Leistungen der Hilfe zur Pflege sind einem Bezieher von Analogleistungen nach § 2 AsylbLG von dem Zeitpunkt an zu erbringen, sobald dem Leistungsträger bekannt wird, dass die Voraussetzungen für die Leistung vorliegen. "Bekanntwerden" in diesem Sinne bedeutet, dass die Notwendigkeit einer Leistung der Sozialhilfe als solche dargetan oder sonst erkennbar ist (Anschluss an BSG vom 28.8.2018 - B 8 SO 9/17 R = BSGE 126, 210 = SozR 4-3500 § 18 Nr 4). Davon ist auszugehen, wenn dem zuständigen Sozialleistungsträger in dem Behandlungsbericht eines Krankenhauses Tatsachen mitgeteilt werden, die auf den erheblichen Pflegebedarf des Betroffenen hinweisen. Unerheblich erscheint daher, ob dessen Eltern, die der deutschen Sprache seinerzeit nicht mächtig gewesen sind, mit der Hilfe Dritter dazu imstande gewesen wären, entsprechende Leistungen zu beantragen.

 

Tenor

I. Der Beklagte wird unter Aufhebung des Urteils des Sozialgerichts Chemnitz vom 30. März 2021 sowie unter Änderung des Bescheides des Beklagten vom 9. Juli 2019 in der Fassung des Teilabhilfe- und Widerspruchsbescheides vom 28. Januar 2020 sowie des Bescheides vom 5. März 2020 verurteilt, dem Kläger Leistungen der Hilfe zur Pflege in Form eines Pflegegeldes auch für die Zeit vom 1. April 2018 bis zum 25. März 2019 zu erbringen.

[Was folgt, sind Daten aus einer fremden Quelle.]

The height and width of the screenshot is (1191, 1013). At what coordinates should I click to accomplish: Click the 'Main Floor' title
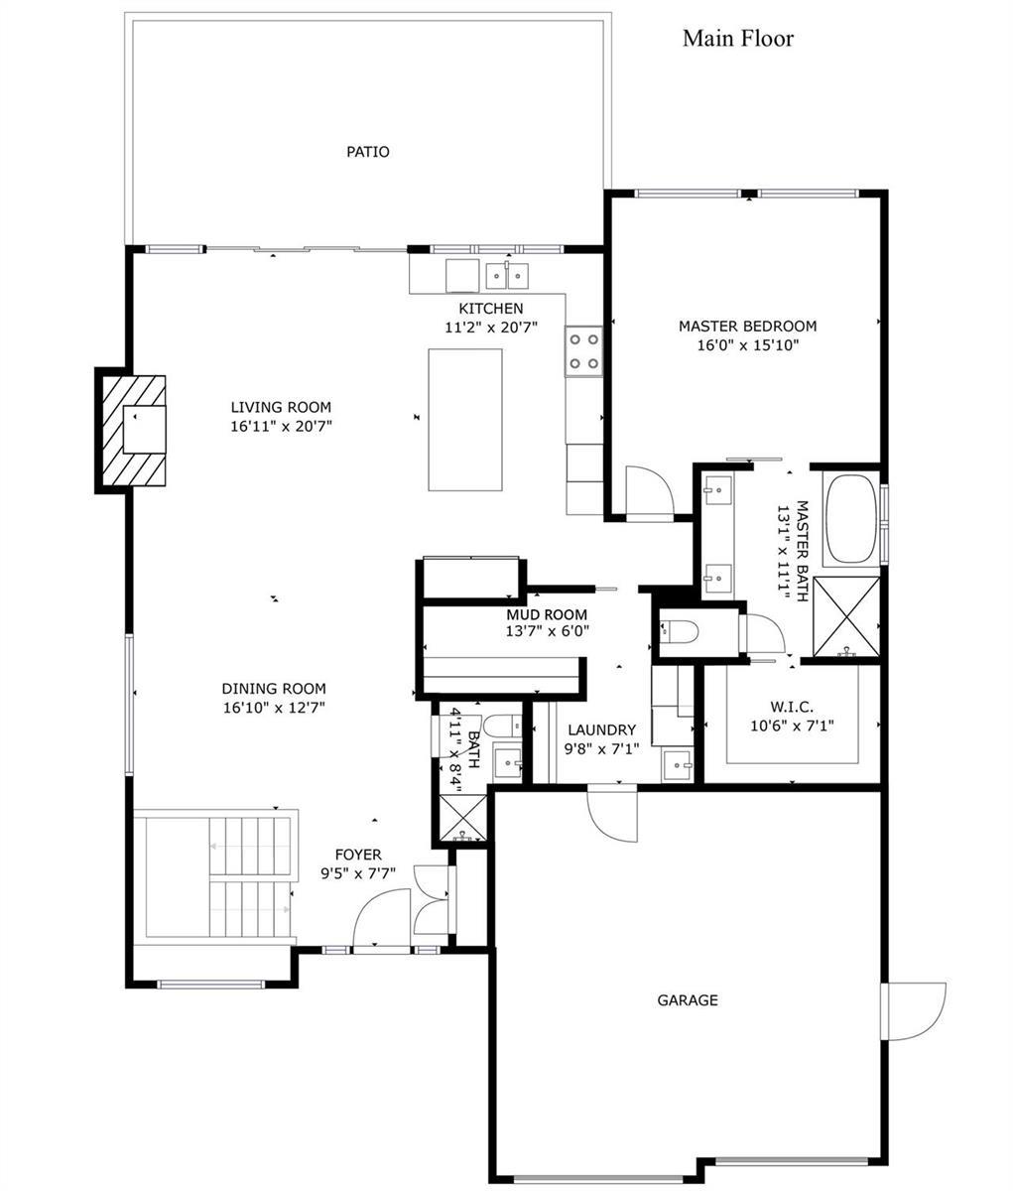(x=738, y=39)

II. Der Beklagte hat die außergerichtlichen Kosten des Klägers dem Grunde nach für beide Rechtszüge zu erstatten.

III. Die Revision wird nicht zugelassen.

 

Tatbestand

Der Kläger begehrt vom beklagten Landkreis Leistungen der Hilfe zur Pflege bereits vor dem 26. März 2019.

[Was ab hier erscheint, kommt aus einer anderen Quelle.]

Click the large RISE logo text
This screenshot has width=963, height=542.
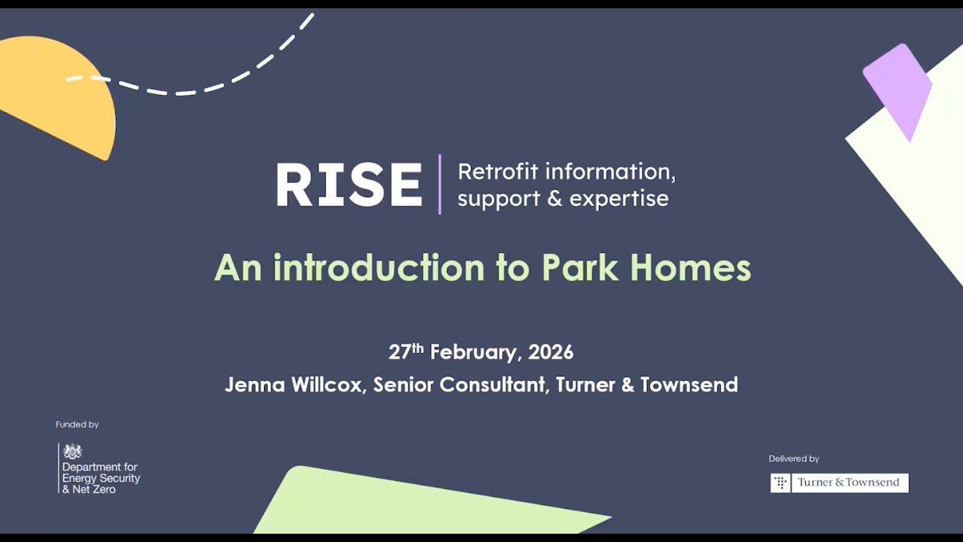[x=349, y=185]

Der 2013 geborene Kläger ist albanischer Staatsbürger. Gemeinsam mit seinen Eltern und seinem im März 2016 geborenen Bruder reiste er am 24. Dezember 2016 in die Bundesrepublik Deutschland ein. Am 17. Januar 2017 beantragten sie, ihnen Asyl zu gewähren. Zur Durchführung des Asylverfahrens wurde die Familie dem Beklagten zugewiesen. Das Bundesamt für Migration und Flüchtlinge (BAMF) lehnte die Asylanträge, die Anträge auf Zuerkennung der Flüchtlingseigenschaft und die Anträge auf subsidiären Schutz als offensichtlich unbegründet ab, wobei es zugleich feststellte, dass Abschiebungsverbote nach § 60 Abs. 5, Abs. 7 Aufenthaltsgesetz (AufenthG) nicht vorlägen. Die Familie wurde zur Ausreise aufgefordert und zugleich die Abschiebung nach Albanien bzw. in einen aufnahmebereiten Drittstaat angekündigt (Bescheid vom 17. Februar 2017). Auf die dagegen erhobene Klage hat das Verwaltungsgericht Z.... in Bezug auf den Kläger die aufschiebende Wirkung dieses Rechtsbehelfs angeordnet (Az.: 7 L 352/17.A). Mit Urteil vom 22. Oktober 2019 (Az.: 7 K 1269/17.A) stellte es schließlich ein Abschiebungsverbot in Bezug auf den Kläger und den Herkunftsstaat Albanien fest.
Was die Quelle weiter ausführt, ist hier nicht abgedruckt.